(Records provided Opens)

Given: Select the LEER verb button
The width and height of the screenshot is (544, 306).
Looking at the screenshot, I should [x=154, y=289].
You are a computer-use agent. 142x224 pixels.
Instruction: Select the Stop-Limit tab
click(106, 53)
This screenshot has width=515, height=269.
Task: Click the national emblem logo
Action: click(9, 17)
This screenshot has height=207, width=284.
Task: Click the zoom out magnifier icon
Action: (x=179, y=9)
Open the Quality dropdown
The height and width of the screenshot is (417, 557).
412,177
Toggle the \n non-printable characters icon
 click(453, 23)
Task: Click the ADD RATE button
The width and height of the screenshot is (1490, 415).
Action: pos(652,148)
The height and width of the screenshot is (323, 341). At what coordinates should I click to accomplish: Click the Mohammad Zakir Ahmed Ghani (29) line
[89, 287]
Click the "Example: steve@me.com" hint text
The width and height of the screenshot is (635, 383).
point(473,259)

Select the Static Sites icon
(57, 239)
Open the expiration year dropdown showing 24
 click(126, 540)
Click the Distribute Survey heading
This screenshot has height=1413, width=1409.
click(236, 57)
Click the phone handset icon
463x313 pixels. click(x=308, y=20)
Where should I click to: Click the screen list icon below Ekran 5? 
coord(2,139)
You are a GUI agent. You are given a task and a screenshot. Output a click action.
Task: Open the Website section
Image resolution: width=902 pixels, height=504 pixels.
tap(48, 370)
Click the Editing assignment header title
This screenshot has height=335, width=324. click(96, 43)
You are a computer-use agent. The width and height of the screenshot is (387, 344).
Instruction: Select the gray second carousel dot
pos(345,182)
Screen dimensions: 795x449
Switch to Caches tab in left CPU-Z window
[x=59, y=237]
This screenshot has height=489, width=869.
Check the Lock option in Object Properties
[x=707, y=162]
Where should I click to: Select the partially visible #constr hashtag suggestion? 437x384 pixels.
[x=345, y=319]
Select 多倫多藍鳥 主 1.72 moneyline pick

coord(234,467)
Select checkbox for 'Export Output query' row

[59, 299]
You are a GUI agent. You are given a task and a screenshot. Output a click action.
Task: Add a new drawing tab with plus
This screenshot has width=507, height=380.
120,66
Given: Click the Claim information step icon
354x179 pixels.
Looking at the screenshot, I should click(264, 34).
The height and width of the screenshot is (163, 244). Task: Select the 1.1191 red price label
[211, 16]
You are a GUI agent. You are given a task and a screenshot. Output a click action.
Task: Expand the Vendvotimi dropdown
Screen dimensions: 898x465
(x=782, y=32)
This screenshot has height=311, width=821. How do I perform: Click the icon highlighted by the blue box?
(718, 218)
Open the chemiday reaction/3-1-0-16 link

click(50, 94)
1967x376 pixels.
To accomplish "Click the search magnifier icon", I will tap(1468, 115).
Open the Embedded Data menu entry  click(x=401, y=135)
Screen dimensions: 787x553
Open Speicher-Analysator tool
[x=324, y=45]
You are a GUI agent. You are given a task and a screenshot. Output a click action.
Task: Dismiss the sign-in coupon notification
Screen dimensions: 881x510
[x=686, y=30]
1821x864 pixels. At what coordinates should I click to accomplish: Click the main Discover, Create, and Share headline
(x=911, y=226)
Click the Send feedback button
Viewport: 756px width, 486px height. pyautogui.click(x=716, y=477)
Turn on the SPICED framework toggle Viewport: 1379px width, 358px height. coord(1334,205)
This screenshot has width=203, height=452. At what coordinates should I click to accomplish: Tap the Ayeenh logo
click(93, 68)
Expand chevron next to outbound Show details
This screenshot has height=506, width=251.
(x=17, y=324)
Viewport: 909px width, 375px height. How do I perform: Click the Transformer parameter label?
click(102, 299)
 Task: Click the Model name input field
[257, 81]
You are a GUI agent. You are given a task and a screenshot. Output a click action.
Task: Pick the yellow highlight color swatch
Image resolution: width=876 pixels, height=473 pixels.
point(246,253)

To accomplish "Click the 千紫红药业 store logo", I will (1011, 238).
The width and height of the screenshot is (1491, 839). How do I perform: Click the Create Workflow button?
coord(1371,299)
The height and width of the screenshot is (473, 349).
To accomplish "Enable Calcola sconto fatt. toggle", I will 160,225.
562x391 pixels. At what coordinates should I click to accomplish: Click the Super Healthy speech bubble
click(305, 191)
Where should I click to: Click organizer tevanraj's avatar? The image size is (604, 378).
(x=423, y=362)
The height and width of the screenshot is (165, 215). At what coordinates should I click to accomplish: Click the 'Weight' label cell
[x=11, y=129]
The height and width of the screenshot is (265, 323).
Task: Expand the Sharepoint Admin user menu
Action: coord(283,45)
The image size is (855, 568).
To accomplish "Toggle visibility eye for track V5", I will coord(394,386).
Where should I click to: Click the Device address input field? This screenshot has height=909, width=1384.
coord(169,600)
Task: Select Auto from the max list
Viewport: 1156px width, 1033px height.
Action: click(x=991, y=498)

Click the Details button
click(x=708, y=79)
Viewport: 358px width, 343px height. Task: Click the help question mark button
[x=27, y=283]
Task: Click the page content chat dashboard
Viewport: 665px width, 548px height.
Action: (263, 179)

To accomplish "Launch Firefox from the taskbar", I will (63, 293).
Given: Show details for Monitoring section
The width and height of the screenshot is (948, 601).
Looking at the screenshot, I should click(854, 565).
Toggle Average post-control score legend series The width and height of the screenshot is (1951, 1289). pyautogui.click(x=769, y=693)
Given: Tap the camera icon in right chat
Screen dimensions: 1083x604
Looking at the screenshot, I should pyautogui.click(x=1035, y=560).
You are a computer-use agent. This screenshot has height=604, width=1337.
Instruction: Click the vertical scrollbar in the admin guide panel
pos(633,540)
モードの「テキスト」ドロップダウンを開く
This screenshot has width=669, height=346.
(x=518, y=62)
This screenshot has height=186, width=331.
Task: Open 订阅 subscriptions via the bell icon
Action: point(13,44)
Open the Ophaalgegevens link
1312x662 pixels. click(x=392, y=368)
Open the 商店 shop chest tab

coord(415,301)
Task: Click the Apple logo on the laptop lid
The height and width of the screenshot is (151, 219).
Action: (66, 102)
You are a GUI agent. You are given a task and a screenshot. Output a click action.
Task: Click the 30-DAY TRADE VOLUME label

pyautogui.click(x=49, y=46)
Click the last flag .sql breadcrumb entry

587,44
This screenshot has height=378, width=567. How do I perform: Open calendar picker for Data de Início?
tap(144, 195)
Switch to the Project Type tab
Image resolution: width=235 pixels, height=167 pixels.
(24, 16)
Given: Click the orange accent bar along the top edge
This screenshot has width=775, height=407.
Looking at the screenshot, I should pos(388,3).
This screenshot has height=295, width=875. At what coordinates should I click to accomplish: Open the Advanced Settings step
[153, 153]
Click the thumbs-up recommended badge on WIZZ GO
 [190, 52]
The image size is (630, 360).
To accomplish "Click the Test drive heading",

(Records provided Closes)

About this exercise:
Select and copy every line from the records that includes the word "will".

Solution for this exercise:
To accomplish "Click the search magnifier icon", I will tap(1468, 115).
To accomplish "Click the 千紫红药业 store logo", I will (1011, 238).
To accomplish "Enable Calcola sconto fatt. toggle", I will 160,225.
To accomplish "Toggle visibility eye for track V5", I will coord(394,386).
To accomplish "Launch Firefox from the taskbar", I will (63, 293).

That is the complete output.